Later, after Clinton was clearly shown to have been lying, Dobson put out a lengthy response. (The letter is apparently no longer available at the Focus on the Family website, but you can read it in full here or here. And you should. And then read it substituting "Trump" for "Clinton.")
Dr. Dobson was beside himself. The country was putting prosperity and politics above moral principle. A majority of the people were just saying that "it doesn't matter." An exasperated Dobson exclaimed, "I just don't understand it. Why aren't parents more concerned about what their children are hearing about the President's behavior?" He lamented, "I am left to conclude from these opinions that our greatest problem is not in the Oval Office. It is with the people of this land! We have lost our ability to discern the difference between right and wrong."
Dr. Dobson turned to the Bible for help in his own discernment process and concluded:
As it turns out, character DOES matter. You can't run a family, let alone a country, without it. How foolish to believe that a person who lacks honesty and moral integrity is qualified to lead a nation and the world! Nevertheless, our people continue to say that the President is doing a good job even if they don't respect him personally.
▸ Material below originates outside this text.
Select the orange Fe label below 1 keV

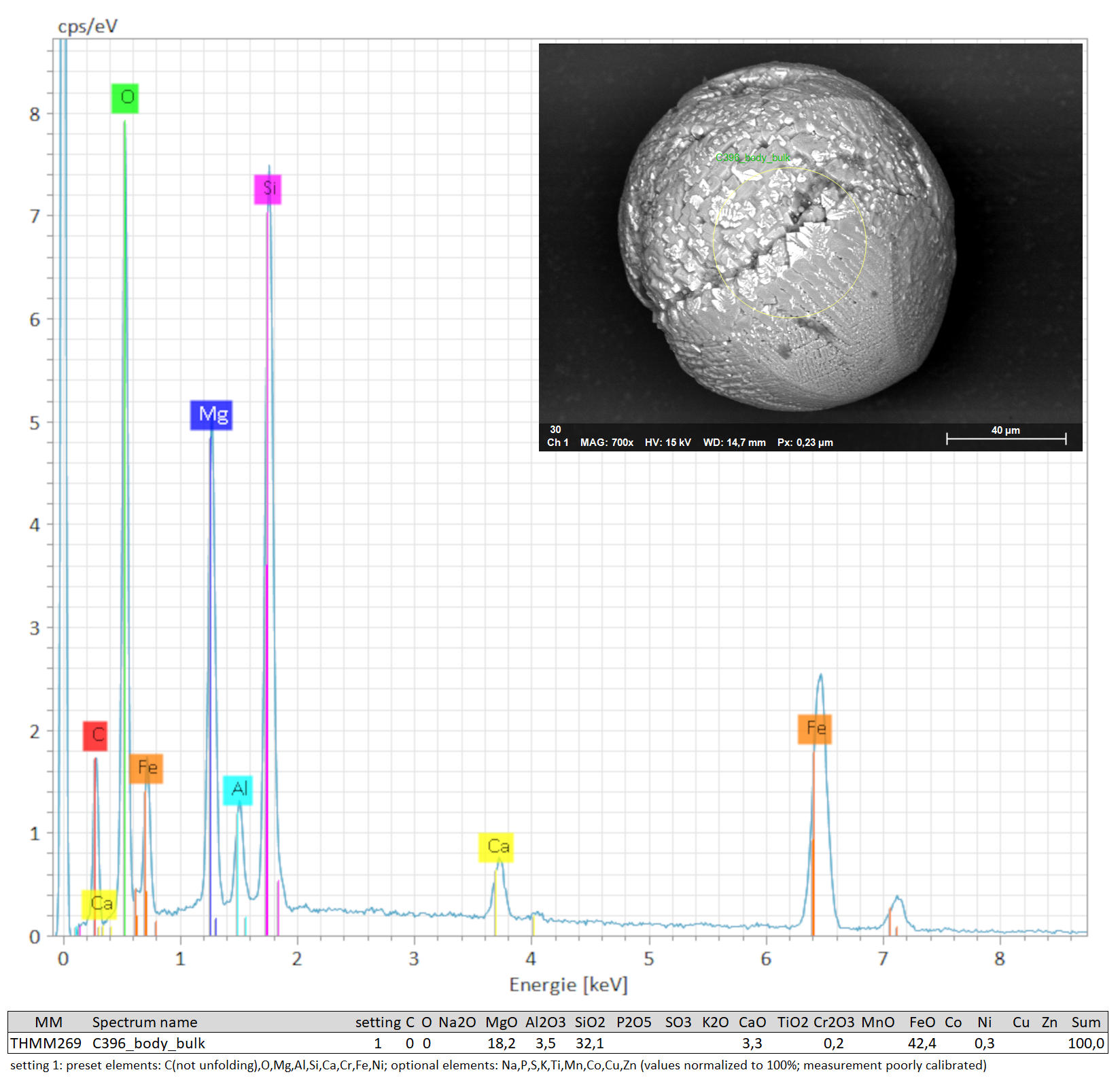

Those two positions are fundamentally incompatible. In the Book of James the question is posed, "Can both fresh water and salt water flow from the same spring" (James 3:11 NIV). The answer is no.
Dr. Dobson closed by noting his concern for President Clinton's personal spiritual health, but made clear that he would not mind seeing him out of the White House.
"One more solid punch," wrote Dobson, "and he could go down."
Dobson then urged Christians to pray for the nation and closed in 1998 by saying, "Nothing short of a spiritual renewal will save us."
In 2018, Dobson — now, like Jeffress, an adviser to President Trump — is again calling on Christians to pray. This time, however, the call is to pray that God keeps President Trump in the White House.
"I think this country will be in serious trouble," Dobson told an Intercessors for America conference call in January, "if they are successful in impeaching this man, and that's why I'm calling for a nationwide movement to pray for him." Dobson explained, "We all ride in the President's boat" and "if our President is thrown out of office, it will create chaos that will touch every dimension of the country."
At the height of the Lewinsky firestorm, Democrats and much of the mainstream media vociferously stood by President Clinton when they could have nudged him towards resigning. The result would have simply been a promotion for Vice-President Al Gore, a person of similar political values if lesser charisma and libido. Instead, the donkey party got two more years of Clinton and then eight of George W. Bush.
Nina Burleigh, a feminist journalist who had herself been ogled by President Clinton, epitomized the bizarrely fawning and hypocritical liberal mindset of the 1990s. Burleigh famously said of Clinton that she would be "happy to give him [oral sex] just to thank him for keeping abortion legal." And that quote has followed her for decades.
Rather than harness energy from the #MeToo movement, which has the progressives of today agreeing with the conservatives of yesterday, the Christian Right seems intent on repeating the other side's mistakes.
Jeffress says he will "never walk away" from Trump, and he has just deemed the Stormy Daniels affair "totally irrelevant" to the support of evangelicals. Those believers, Jeffress insists, are "not compromising their beliefs to support this great President." Any cries of hypocrisy from the left, the pastor says straight-faced, are "absolutely ludicrous."
Dr. Dobson's January effort at hypocrisy is noteworthy. He would certainly do well to read what he wrote two decades ago. Nevertheless, given the bigger stage of Fox News and the absolutism of his devotion even in the face of a porn star payoff, Pastor Jeffress has clearly moved to the lead in the quest to be the Nina Burleigh of the Trump years.